* What is being asked:
Write down the lines exactly as they appear, from the one that contains "[Linkedin] (442, 952)" through the final line of the records, so that both ends are kept and no pictures come along.

Data excerpts:

------------------------------------------------

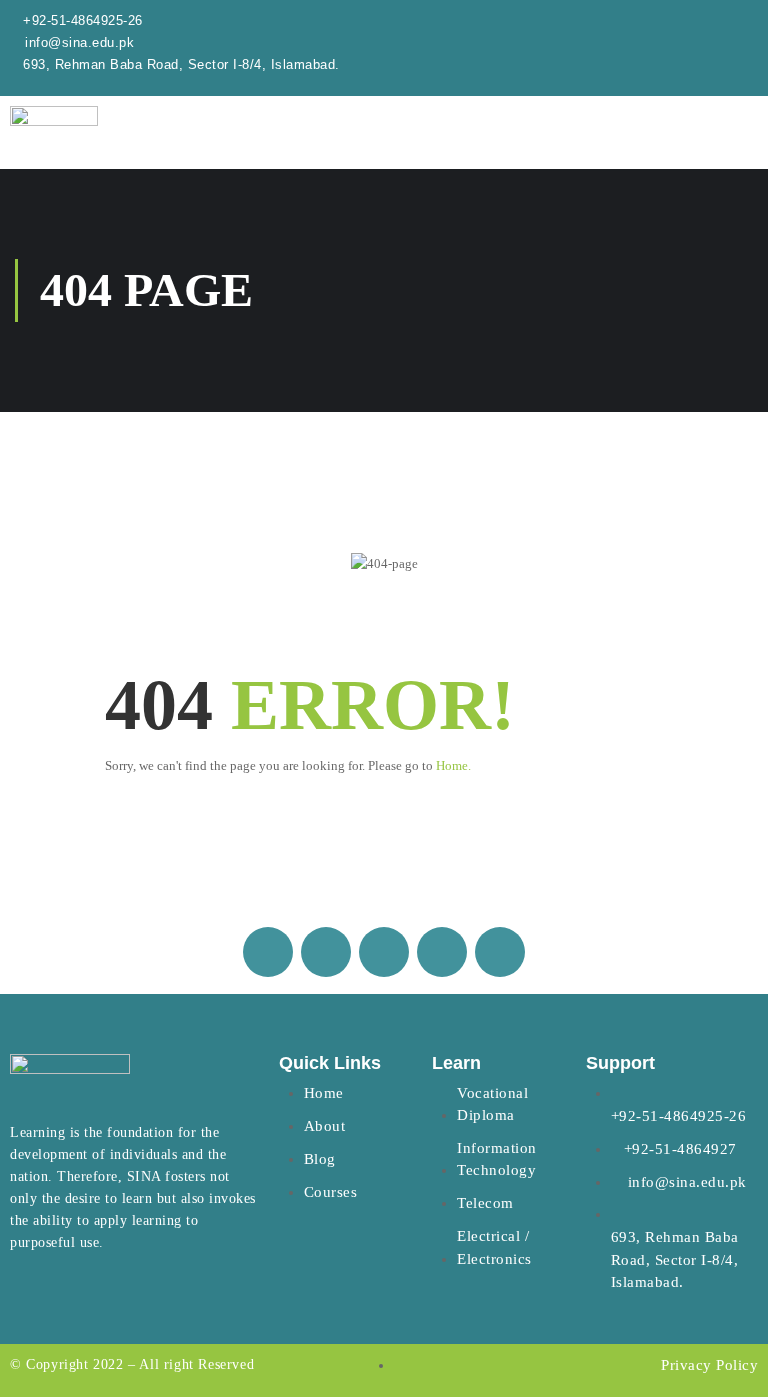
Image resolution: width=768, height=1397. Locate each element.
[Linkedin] (442, 952)
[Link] (500, 952)
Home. (453, 765)
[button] (632, 142)
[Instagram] (326, 952)
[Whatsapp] (384, 952)
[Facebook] (268, 952)
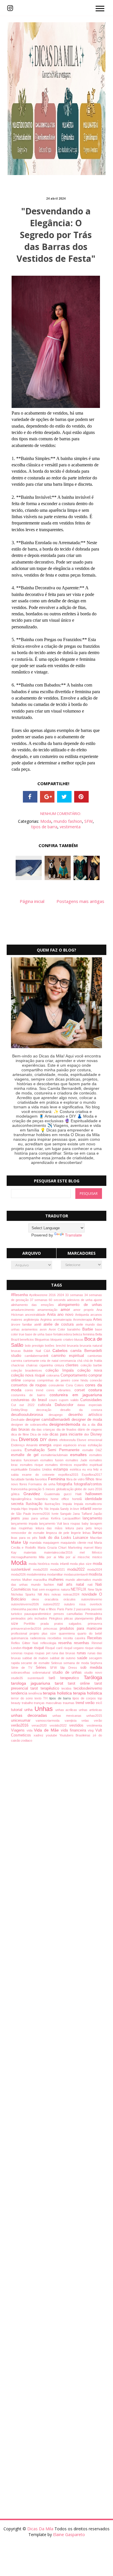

------------------------------------------------

* Exercise answer:
[Linkedin] (442, 952)
[Link] (500, 952)
Home. (453, 765)
[button] (632, 142)
[Instagram] (326, 952)
[Whatsapp] (384, 952)
[Facebook] (268, 952)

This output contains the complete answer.